K-OS’ NEW VISUAL FOR NO BUCKS IS HIS BEST VIDEO YET!
PREMIERES WITH COMPLEX
STREAM & DOWNLOAD THE TRACK HERE
TORONTO, ON – September 6, 2018 – Always one to push the envelope, k-os returns to the scene with the brand new visual for his latest single, No Bucks. The unique video premiered today with Complex, following the August 17th release of the track – which is an ode to staying true to his craft and doing the work for the love, not the money. Directed by Dan Lemoyne (The Weeknd, 88 Glam, Jahkoy) and produced by Mad Ruk (Alessia Cara, Daniel Caesar, Jessie Reyez, Ed Sheeran, Future, Weeknd), the video displays k-os’ literal return to f*ck up the scene. Watch here, and stay tuned for a new EP on the way.

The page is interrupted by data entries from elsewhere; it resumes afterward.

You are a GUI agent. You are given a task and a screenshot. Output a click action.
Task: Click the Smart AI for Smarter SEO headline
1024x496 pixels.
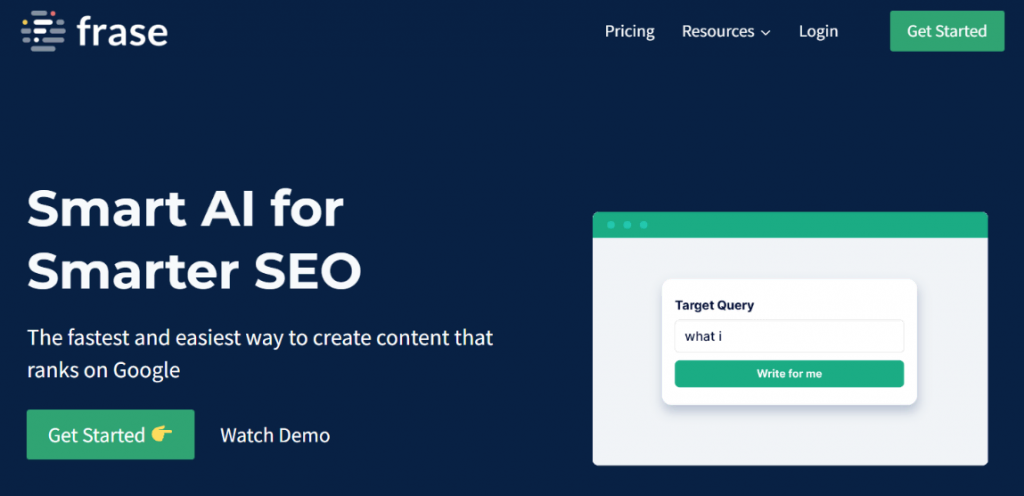coord(195,240)
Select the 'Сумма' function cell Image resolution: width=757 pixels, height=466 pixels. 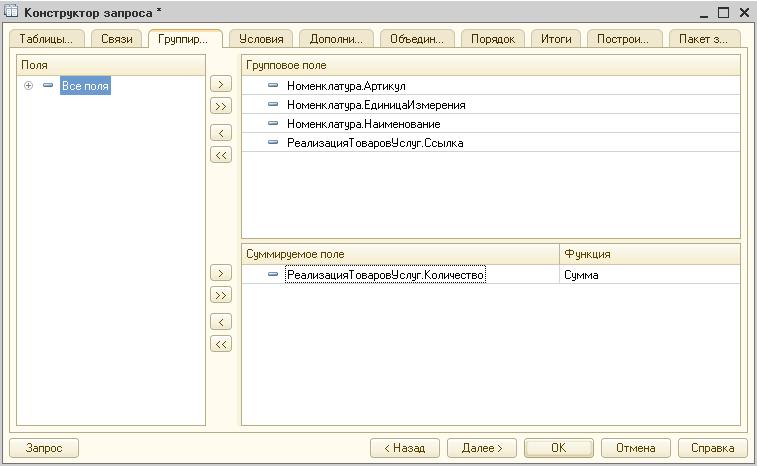click(x=648, y=275)
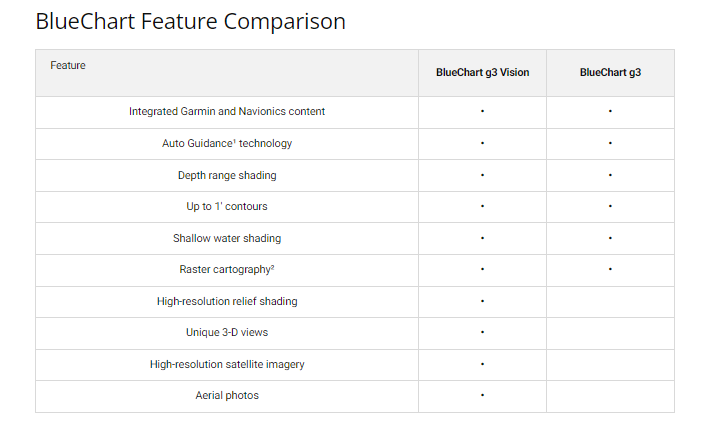The image size is (714, 428).
Task: Select the Aerial photos feature text
Action: pyautogui.click(x=227, y=396)
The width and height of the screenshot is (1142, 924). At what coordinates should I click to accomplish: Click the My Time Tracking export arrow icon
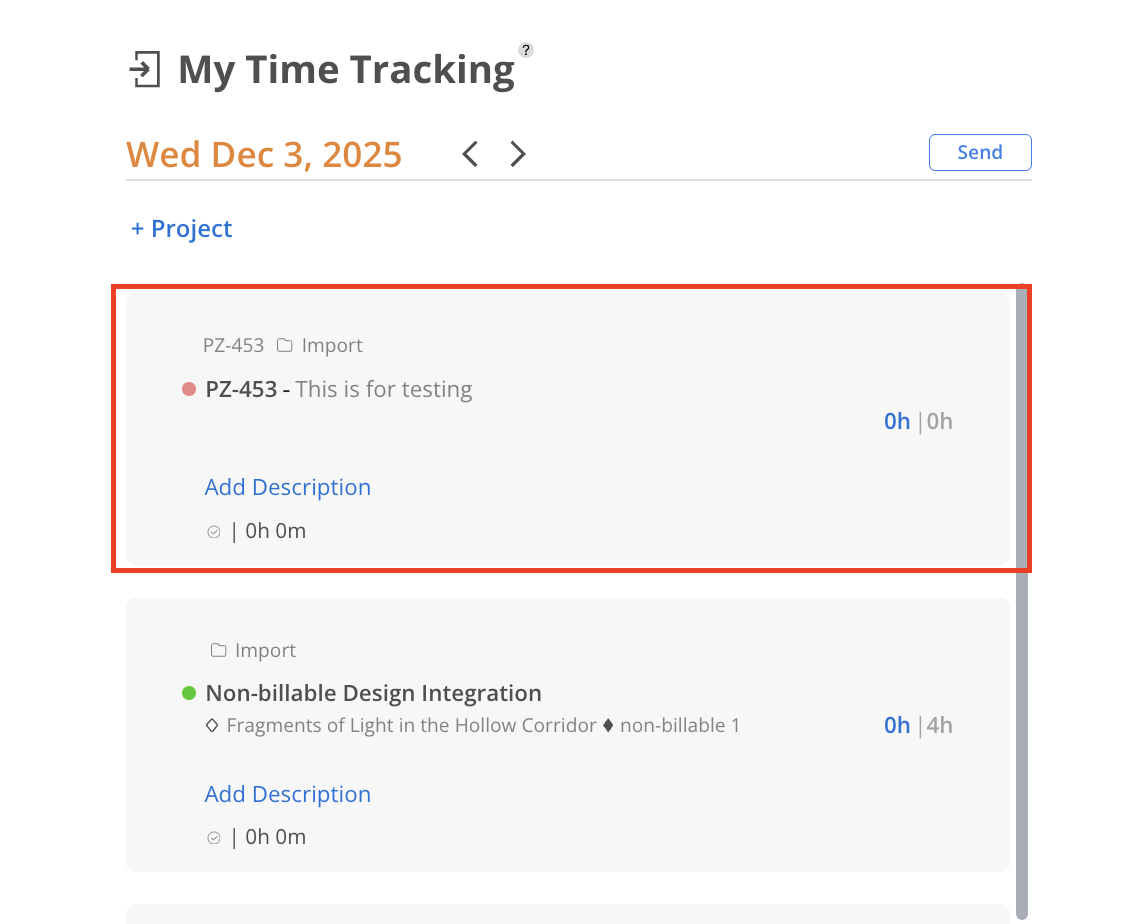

“There's this common idea that to be a rapper you have to be from the city, and that to be perceived as ‘hard’ you need to create some kind of street identity,” comments k-os. “However, it may take a harder nerve and resolve to spend a few nights in nature under the stars alone. This music video investigates the idea that to get to know your city streets better you might have to leave them behind. Not for another city, but for a road less travelled. I never really focused too much on what everyone in my city was doing. Not because I didn't enjoy their work, but because a lot of us Canadians are trained to imitate American sensibilities. I was never good at that. The concept of trying to be an original artist that doesn't chase cash is obviously not something I invented. I just spend a lot of time in nature, and as far as the eye can see…money doesn't grow on trees.”

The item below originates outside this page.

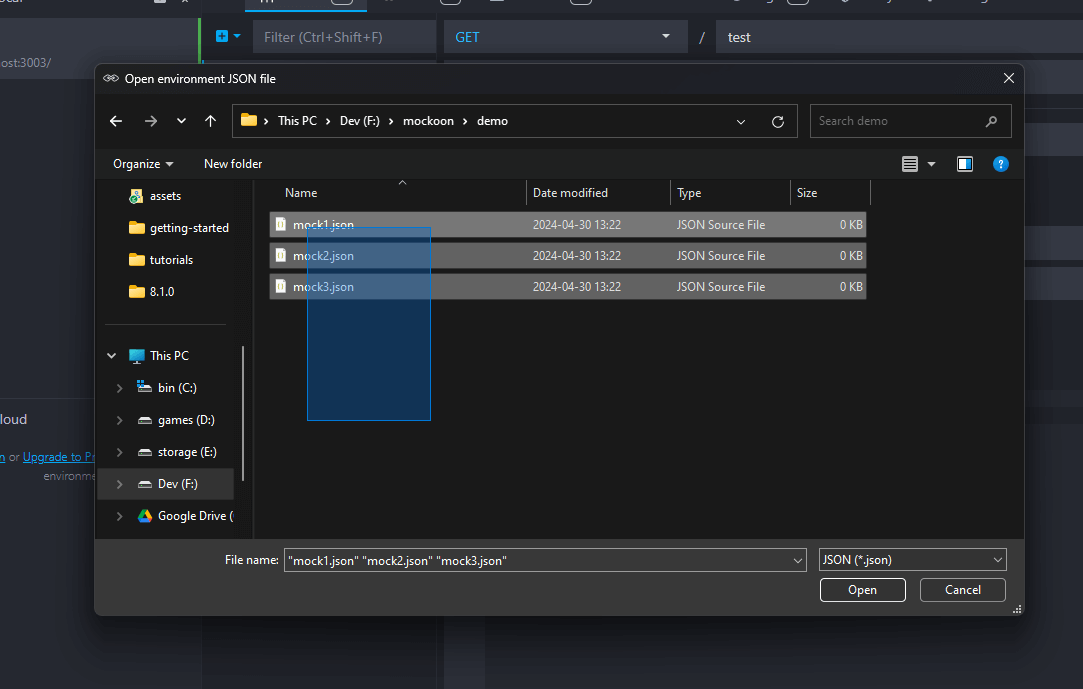Screen dimensions: 1083x689
Task: Toggle the preview pane icon
Action: coord(964,164)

k-os (aka Kevin Brereton) has been a renaissance man since he emerged in the early 2000s. He’s won three Juno Awards, been nominated for a Grammy, and even performed at the 2010 Winter Olympics. His music incorporates a wide variety of genres, including rap, funk, rock, and reggae. The lyrics frequently focus on promoting a "positive message" while at times expressing criticism of mainstream hip hop culture's obsession with money, fame and glorification of violence. A musician as well as a producer, he has written and produced nearly every part of all four of his albums. Many of his tracks found the rapper singing, so much so that an argument could be raised about the genre to which k-os in fact belonged. And that’s just the way he likes it.